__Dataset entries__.
▬▬▬▬▬▬▬▬▬▬

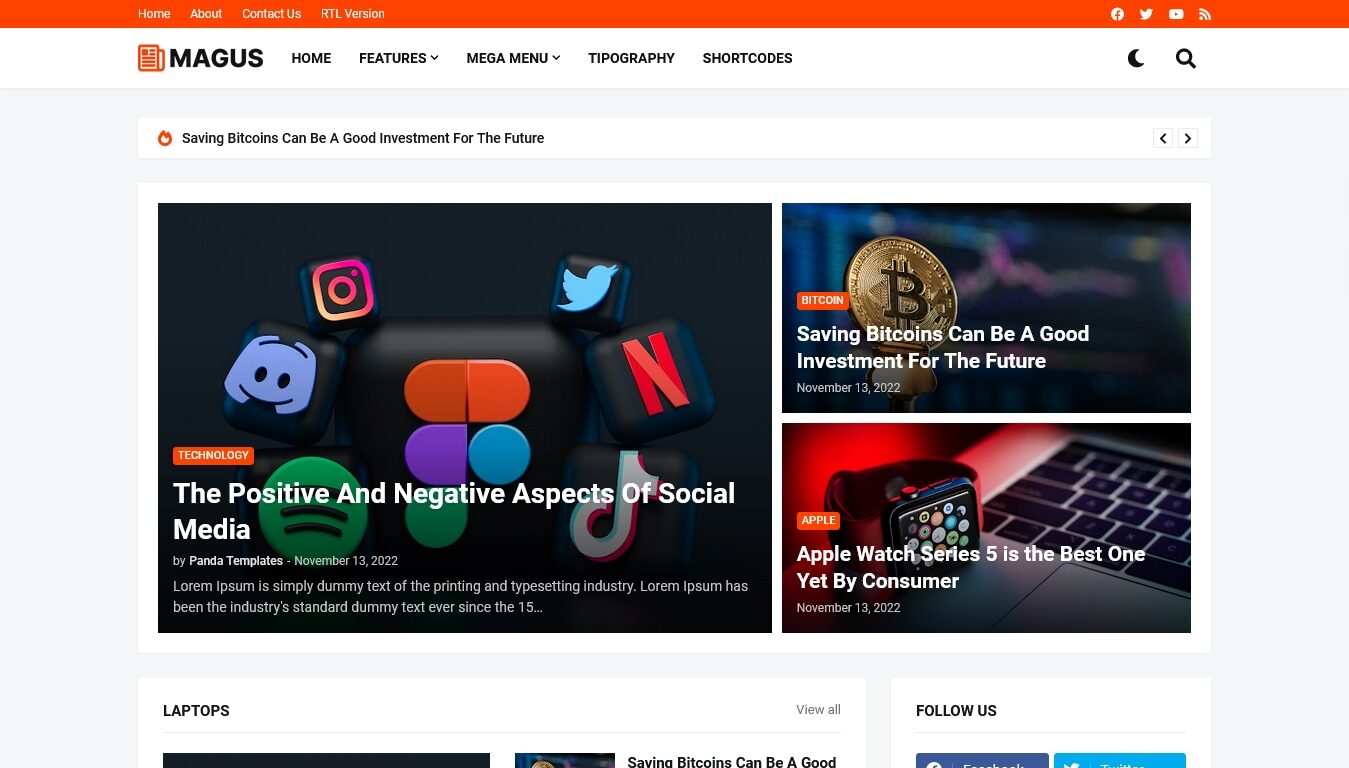Toggle dark mode with moon icon
The width and height of the screenshot is (1349, 768).
coord(1136,58)
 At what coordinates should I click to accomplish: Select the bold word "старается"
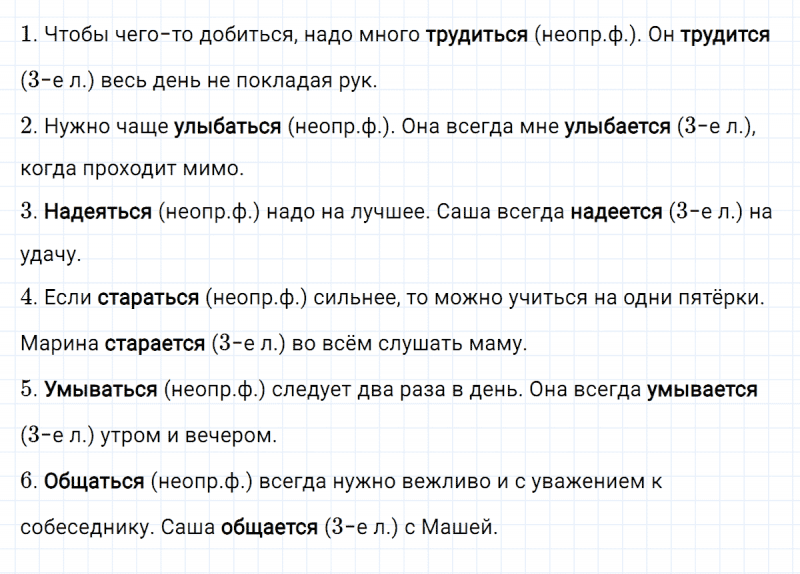[x=154, y=344]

▬▬▬▬▬▬▬▬▬▬

__Task instructions__. From the line containing "At what coordinates" through the last line of the records, both included, output those lines exactly and nothing else; skip the pictures.

__Response to the exercise__.
 At what coordinates should I click to accomplish: Select the bold word "старается"
[x=154, y=344]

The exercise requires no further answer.